Data supplied:
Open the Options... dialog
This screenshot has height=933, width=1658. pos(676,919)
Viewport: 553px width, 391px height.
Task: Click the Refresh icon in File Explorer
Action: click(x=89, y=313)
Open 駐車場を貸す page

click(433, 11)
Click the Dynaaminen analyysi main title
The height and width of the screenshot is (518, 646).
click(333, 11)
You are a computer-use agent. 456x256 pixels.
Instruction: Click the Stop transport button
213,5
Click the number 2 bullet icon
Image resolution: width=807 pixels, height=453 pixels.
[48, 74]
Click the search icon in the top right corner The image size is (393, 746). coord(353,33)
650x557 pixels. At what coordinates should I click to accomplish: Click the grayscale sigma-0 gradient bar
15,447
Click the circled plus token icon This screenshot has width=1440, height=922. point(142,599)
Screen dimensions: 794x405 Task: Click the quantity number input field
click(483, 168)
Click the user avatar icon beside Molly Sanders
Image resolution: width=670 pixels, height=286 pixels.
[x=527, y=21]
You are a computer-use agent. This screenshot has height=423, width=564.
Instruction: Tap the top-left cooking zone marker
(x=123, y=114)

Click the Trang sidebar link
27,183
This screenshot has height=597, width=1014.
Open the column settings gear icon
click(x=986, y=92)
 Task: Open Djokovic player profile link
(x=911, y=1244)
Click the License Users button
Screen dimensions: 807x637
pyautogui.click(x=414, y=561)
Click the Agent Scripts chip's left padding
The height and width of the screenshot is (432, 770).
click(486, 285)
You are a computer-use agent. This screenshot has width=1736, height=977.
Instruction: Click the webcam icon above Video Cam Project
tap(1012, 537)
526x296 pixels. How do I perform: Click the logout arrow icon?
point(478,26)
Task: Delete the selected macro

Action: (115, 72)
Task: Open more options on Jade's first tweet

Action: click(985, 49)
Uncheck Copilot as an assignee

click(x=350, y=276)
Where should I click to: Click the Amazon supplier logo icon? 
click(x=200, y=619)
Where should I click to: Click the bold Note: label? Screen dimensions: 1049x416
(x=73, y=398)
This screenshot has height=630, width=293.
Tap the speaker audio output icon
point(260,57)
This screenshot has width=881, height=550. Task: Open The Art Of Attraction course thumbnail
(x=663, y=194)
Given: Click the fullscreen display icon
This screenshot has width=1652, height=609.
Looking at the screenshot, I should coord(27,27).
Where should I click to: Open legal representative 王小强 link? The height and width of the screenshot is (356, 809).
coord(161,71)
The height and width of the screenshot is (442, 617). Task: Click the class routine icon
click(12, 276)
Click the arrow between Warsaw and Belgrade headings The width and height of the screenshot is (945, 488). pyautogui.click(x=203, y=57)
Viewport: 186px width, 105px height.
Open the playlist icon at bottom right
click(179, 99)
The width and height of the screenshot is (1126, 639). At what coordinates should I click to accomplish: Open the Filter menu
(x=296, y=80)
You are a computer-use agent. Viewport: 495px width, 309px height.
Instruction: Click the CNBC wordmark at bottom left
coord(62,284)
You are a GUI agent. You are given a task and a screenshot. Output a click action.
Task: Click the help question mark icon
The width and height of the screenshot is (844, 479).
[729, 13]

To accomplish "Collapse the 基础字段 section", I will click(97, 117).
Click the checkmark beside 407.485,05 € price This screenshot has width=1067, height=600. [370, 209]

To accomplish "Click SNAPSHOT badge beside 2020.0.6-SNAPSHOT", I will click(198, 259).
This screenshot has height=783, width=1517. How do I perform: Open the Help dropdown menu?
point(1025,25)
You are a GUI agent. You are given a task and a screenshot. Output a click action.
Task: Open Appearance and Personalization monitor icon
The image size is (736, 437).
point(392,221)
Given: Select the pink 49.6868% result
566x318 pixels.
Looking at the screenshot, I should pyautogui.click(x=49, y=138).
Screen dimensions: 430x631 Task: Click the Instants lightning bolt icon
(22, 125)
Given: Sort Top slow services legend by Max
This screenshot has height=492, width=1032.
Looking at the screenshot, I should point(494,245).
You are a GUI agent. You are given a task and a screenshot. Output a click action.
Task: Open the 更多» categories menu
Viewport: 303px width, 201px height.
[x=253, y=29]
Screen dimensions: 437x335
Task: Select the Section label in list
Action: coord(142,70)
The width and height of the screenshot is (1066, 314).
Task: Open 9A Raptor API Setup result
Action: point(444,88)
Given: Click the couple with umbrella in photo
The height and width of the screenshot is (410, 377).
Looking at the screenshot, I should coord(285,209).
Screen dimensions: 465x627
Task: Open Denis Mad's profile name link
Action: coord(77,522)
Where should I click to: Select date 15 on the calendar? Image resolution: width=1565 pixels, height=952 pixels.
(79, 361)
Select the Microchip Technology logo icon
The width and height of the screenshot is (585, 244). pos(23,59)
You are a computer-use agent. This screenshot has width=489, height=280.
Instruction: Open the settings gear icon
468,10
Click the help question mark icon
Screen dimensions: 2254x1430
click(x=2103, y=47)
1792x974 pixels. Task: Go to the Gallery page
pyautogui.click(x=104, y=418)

Given problem: Reproduce the listing verbatim from the line containing "Screen dimensions: 430x631" down to the end of the listing, with both ends included.

The output:
Screen dimensions: 430x631 Task: Click the Instants lightning bolt icon
(22, 125)
Given: Sort Top slow services legend by Max
This screenshot has height=492, width=1032.
Looking at the screenshot, I should point(494,245).
You are a GUI agent. You are given a task and a screenshot. Output a click action.
Task: Open the 更多» categories menu
Viewport: 303px width, 201px height.
[x=253, y=29]
Screen dimensions: 437x335
Task: Select the Section label in list
Action: coord(142,70)
The width and height of the screenshot is (1066, 314).
Task: Open 9A Raptor API Setup result
Action: point(444,88)
Given: Click the couple with umbrella in photo
The height and width of the screenshot is (410, 377).
Looking at the screenshot, I should coord(285,209).
Screen dimensions: 465x627
Task: Open Denis Mad's profile name link
Action: coord(77,522)
Where should I click to: Select date 15 on the calendar? Image resolution: width=1565 pixels, height=952 pixels.
(79, 361)
Select the Microchip Technology logo icon
The width and height of the screenshot is (585, 244). pos(23,59)
You are a computer-use agent. This screenshot has width=489, height=280.
Instruction: Open the settings gear icon
468,10
Click the help question mark icon
Screen dimensions: 2254x1430
click(x=2103, y=47)
1792x974 pixels. Task: Go to the Gallery page
pyautogui.click(x=104, y=418)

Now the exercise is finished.